The solution of large sparse positive definite linear systems of equations is a problem frequently encountered in many applications in scientific computing. The dimension of typical problems has grown substantially over the recent years and there is no reason to believe that we have reached the end of this growth. Therefore, there is a substantial demand for fast and reliable algorithms to solve such equations. Many modern algorithms in this context are based on Cholesky decompositions. This paper describes CHOLMOD, a package of subroutines built for handling such decompositions, the required preprocessing and postprocessing, and related issues.

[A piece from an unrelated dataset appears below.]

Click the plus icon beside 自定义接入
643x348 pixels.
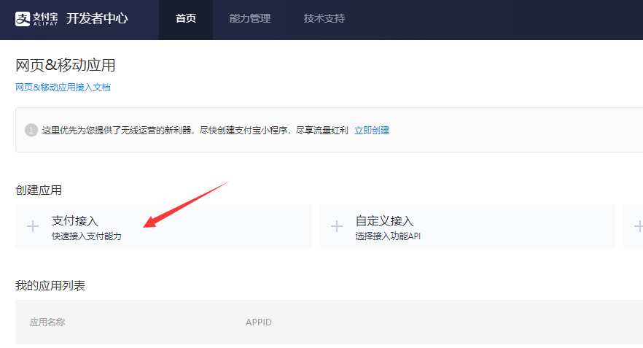336,226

CHOLMOD contains 134 user-callable routines that cover all potential problems that one can encounter in such a context. Moreover, the routines give the user a great deal of opportunity to choose the specific version of the algorithm that best suits the concrete application at hand. A particularly important question in this respect is the ordering strategy for the algorithm. A poor choice here may lead to a highly inefficient and slow procedure. Therefore, a very useful feature that CHOLMOD offers is not only various possible ordering methods--including (approximate) minimum degree ordering, nested dissection, and METIS--but also some tools for the user that allow him or her to find a good method.

The description of the package is very detailed and complete. The numerical examples provided indicate that it performs very well. It should be a very useful tool for anyone who needs to deal with large sparse positive definite systems--an observation confirmed by the fact that CHOLMOD has been integrated into MATLAB.